2. Deklarasi Lisabon 1981 yang menjelaskan tentang hak-hak pasien tentang hak dirawat
dokter
3. Undang-undang Kesehatan no 23 tahun 1992 yang telah dirubah menjadi UU no.36
tahun 2009 tentang kesehatan yang berisikan :
a. pasal 2 : Pembangunan kesehatan diselenggarakan berasaskan perikemanusiaan yang
berdasarkan Ketuhanan Yang Maha Esa, manfaat, usaha bersama dan kekeluargaan,
adil dan merata, perikehidupan dalam keseimbangan, serta kepercayaan akan
kemampuan dan kekuatan sendiri, penjelasan pasal 2 bagian d yang berbunyi asas
adil dan merata berarti bahwa penyelenggaraan kesehatan harus dapat memberikan
pelayanan yang adil dan merata kepada segenap lapisan masyarakat dengan biaya
yang terjangkau oleh masyarakat.
b. Pasal 4 : setiap orang mempunyai hak yang sama dalam memperoleh derajat
kesehatan yang optimal.
c. Pasal 7 pemerintah bertugas menyelenggarakan upaya kesehatan terjangkau oleh
masyarakat. penjelasan pasal 7 upaya kesehatan yang merata dalam arti tersedianya
sarana pelayanan di seluruh wilayah sampai daerah terpencil yang mudah di jangkau
oleh seluruh masyarakat, termasuk fakir miskin, orang terlantar dan orang kurang
mampu.
d. Pasal 57 : sarana kesehatan dalam penyelenggaraan kegiatan tetap memperhatikan
fungsi sosial. Penjelasan pasal 57 ayat 2 : fungsi sosial sarana kesehatan adalah
bahwa dalam menyelenggarakan kegiatan setiap sarana kesehatan baik yang
diselenggarakan oleh pemerintah maupun oleh masyarakat harus memperhatikan
kebutuhan pelayanan kesehatan golongan masyarakat yang kurang mampu dan tidak
semata-mata mencari keuntungan.
4. Asas pokok Etika Kedokteran yaitu :
Otonomi
a. Hal ini membutuhkan orang – orang yang kompeten,dipengaruhi oleh kehendak dan
keinginannya sendiri dan kemampuan ( kompetensi ). Memiliki pengertian pada
tiap-tiap kasus yang dipersoalkan memiliki kemampuan untuk menanggung
konsekuensi dari keputusan yang secara otonomi atau mandiri telah diambil.

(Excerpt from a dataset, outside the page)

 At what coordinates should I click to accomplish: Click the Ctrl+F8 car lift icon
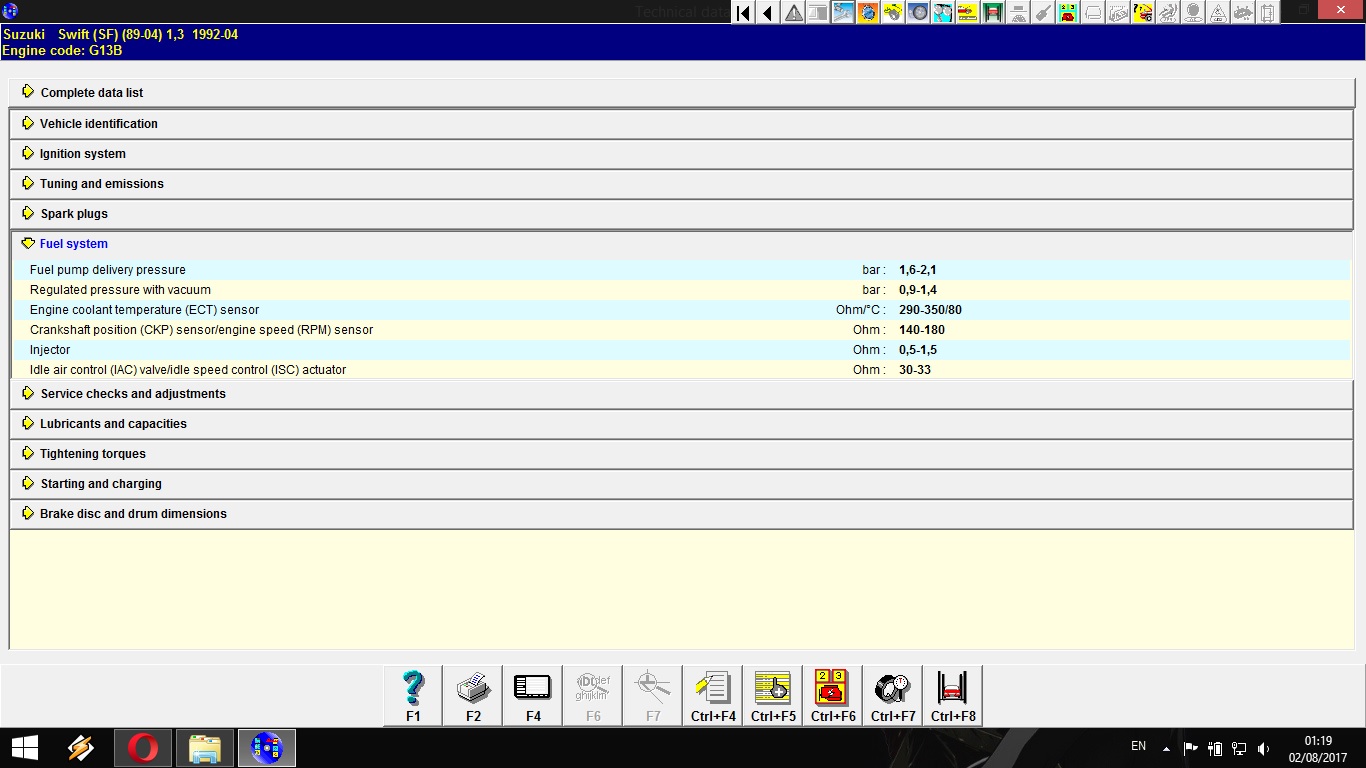(953, 695)
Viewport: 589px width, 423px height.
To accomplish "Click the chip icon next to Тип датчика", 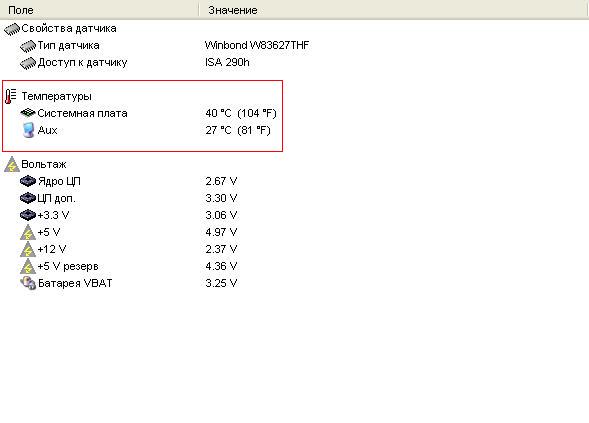I will pos(28,46).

b. Melindungi mereka yang lemah, berarti kita dituntut untuk memberikan
perlindungan dalam pemeliharaan, perwalian, pengasuhan kepada anak- anak, para
remaja dan orang dewasa yang berada dalam kondisi lemah dan tidak mempunyai
kemampuan otonom ( mandiri ).
Bersifat dan bersikap amal, berbudi baik
Dasar ini tercantum pada etik kedokteran yang sebenarnya bernada negatif;“
PRIMUM NON NOCERE “ ( = janganlah berbuat merugikan / salah ).Hendaknya kita
bernada positif dengan berbuat baik dan apabila perlu kita mulai dengan kegiatan yang
merupakan awal kesejahteraan para individu / masyarakat.